Content creators are flipping the traditional agency model on its head, with a growing number of shops recruiting creators as in-house creatives or strategists to help meet a surge in demand from clients to create viral content—particularly on TikTok.
“[Creators] are the modern way in which we have to build production teams,” said Jamie Falkowski, chief creative officer at Day One Agency. Over the past few years, the creative agency has hired several in-house creators to meet soaring TikTok content needs from clients such as Chipotle and Converse, and to keep up with the platform’s rapid trend cycle, he said.

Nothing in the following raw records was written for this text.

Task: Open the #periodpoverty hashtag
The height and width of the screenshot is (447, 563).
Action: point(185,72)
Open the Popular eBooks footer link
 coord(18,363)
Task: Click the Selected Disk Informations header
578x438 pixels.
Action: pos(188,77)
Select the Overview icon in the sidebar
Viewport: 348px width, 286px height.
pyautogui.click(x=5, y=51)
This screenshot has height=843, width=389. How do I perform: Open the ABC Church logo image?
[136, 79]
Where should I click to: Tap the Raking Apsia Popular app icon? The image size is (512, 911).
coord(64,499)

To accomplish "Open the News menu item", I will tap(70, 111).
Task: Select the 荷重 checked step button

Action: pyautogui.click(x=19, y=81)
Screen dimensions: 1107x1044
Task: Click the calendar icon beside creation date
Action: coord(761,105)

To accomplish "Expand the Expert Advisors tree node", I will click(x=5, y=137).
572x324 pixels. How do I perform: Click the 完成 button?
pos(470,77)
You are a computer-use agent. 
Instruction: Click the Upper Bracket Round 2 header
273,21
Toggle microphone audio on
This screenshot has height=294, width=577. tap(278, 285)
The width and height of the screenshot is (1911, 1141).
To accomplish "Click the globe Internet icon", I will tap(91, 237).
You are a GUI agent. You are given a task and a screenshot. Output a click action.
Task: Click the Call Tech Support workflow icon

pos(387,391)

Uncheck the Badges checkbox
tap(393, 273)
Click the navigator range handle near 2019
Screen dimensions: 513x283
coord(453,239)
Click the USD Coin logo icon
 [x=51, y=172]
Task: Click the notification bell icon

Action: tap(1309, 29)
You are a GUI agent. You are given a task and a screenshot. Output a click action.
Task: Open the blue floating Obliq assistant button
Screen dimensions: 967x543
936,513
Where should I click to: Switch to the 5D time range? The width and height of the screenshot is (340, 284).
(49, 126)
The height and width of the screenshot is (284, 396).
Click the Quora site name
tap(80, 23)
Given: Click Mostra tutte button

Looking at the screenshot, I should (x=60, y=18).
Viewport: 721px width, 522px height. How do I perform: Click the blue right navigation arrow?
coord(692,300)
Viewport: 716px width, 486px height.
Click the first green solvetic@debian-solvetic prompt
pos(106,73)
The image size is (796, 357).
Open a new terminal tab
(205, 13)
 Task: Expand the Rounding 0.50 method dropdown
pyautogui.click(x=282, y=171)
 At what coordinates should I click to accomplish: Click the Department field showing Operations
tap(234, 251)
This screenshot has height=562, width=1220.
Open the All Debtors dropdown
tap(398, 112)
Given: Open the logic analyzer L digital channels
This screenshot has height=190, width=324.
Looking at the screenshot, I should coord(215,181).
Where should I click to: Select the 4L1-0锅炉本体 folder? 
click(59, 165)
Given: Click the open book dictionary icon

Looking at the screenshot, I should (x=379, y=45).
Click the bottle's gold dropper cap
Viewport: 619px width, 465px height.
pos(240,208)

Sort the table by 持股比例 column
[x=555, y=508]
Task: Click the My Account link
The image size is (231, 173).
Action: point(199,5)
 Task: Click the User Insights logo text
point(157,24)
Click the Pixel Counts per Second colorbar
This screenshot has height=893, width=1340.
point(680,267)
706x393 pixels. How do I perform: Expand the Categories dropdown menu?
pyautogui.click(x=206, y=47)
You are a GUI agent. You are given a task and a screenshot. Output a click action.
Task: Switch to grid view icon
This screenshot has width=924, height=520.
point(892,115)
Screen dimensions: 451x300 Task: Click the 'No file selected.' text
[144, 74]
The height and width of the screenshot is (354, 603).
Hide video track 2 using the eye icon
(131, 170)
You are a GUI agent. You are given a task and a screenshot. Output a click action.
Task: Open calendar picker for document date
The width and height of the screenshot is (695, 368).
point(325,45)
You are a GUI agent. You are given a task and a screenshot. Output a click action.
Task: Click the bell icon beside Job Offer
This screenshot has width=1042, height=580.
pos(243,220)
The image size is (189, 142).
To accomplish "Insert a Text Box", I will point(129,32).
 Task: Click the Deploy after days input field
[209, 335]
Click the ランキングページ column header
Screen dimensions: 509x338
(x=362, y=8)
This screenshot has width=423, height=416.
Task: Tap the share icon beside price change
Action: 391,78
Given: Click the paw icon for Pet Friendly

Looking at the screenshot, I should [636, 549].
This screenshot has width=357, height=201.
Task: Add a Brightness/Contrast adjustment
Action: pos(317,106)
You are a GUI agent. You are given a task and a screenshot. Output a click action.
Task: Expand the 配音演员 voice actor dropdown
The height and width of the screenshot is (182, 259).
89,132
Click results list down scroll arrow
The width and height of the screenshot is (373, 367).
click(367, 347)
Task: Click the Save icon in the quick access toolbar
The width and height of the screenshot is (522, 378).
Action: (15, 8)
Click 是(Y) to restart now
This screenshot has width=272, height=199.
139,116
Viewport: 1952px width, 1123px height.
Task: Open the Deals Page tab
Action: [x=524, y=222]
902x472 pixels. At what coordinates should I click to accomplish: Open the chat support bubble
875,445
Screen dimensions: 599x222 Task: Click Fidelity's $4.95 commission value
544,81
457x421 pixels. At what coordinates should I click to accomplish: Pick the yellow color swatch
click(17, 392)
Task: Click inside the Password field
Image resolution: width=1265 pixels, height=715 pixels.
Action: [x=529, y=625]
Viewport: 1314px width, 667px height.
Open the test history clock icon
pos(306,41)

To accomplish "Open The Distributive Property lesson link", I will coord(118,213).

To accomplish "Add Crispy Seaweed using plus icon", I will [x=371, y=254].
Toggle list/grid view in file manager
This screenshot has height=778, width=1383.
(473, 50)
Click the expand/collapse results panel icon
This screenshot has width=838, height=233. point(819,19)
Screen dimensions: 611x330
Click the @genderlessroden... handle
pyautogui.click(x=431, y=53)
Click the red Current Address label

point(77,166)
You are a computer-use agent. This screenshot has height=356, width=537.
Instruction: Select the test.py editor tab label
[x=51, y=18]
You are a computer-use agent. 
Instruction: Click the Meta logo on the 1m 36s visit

“When you have to make such a huge volume of short-form [videos] to be able to reach all the different [internet] niches and to be able to show up in all these different spaces for brands, we can’t just go in and do a two-day shoot that delivers one 30-second video,” Falkowski said. “It’s much more effective to go and create a whole family of assets with a number of creators.”
More: How Day One Agency immerses brands in internet culture
Though dozens of agencies with clients seeking to reach young consumers through TikTok are now hiring creators as full-time employees or freelancers, many of them have only begun doing so within the past year or so. As recently as 2021, just two agencies—Dentsu Creative and VaynerMedia—had incorporated content creators into their full-time staff, said Krystle Watler, TikTok’s head of creative agency partnerships, North America. “Now, I can’t even list [the agencies] off for you, because so many of them are leaning this way,” she said.
Just last week, Razorfish launched its “Razorfish Creator Colab,” which leverages in-house creators as social strategists and video content producers. For the Publicis Groupe agency, the new offering isn’t only about streamlining the creation of TikTok videos but also harnessing the creators’ familiarity with platform trends and content formats that perform well on TikTok, Cristina Lawrence, Razorfish’s executive VP of consumer and content experience, said in the agency’s announcement.
In December 2022, Edelman began connecting clients such as Marshalls and TJ Maxx to a roster of creators to produce videos for those brands’ TikTok channels through its “Creator Bench” program. As of last May, the firm was working with about 70 creators on the program.